Italy is the only European country that has been regularly cooperating with the UN Refugee Agency ( UNHCR), to evacuate vulnerable people from detention centers in Libya directly and via the UN Emergency Transit Mechanism in Niger. Since December 2017, 913 vulnerable people have been relocated to Italy from Libya.  France, Belgium, and Andorra have also provided humanitarian corridors, mainly to refugees from camps in Lebanon and Ethiopia.

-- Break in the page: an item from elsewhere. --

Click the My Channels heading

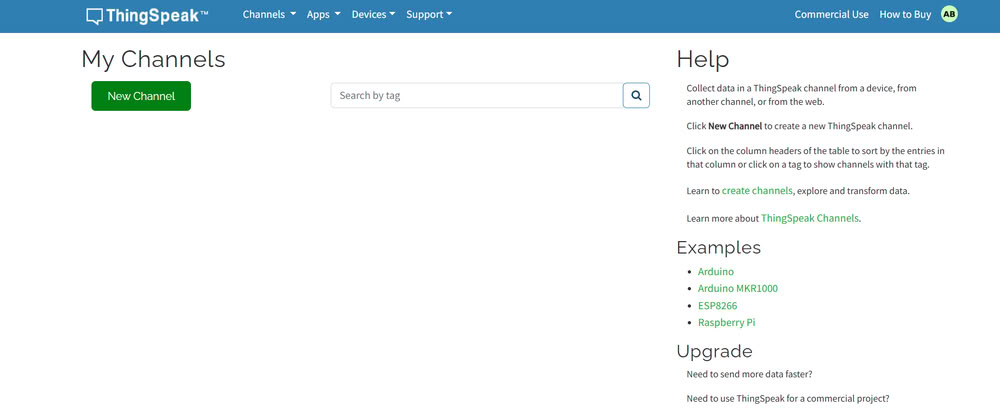click(153, 59)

A group of faith-based and ecumenical associations are working to take the “good practice” from Italy to the European level. Following a declaration by 15 representatives of Protestant churches from 15 EU countries in October, Paolo Naso, coordinator of the refugee and migrant programme of the Federation of Protestant Churches in Italy (FCEI) presented a concept paper in the European Parliament this week outlining goals and principles for “European Humanitarian Corridors”.  The paper envisages a flexible approach adapted to the national context of each state and involving international organisations and NGOs as well as national governments and civil society organisations. The goal is to transfer, in cooperation with UNHCR, 50,000 vulnerable people from Libya and neighbouring countries to the EU over two years.

Representatives of the Italian government declared the commitment of Italy to lead this initiative. Vice-president of the European Parliament Fabio Massimo Castaldo stressed that the main challenge is to include funding for European Humanitarian Corridors in the EU’s financial framework for 2021-27 currently under negotiation.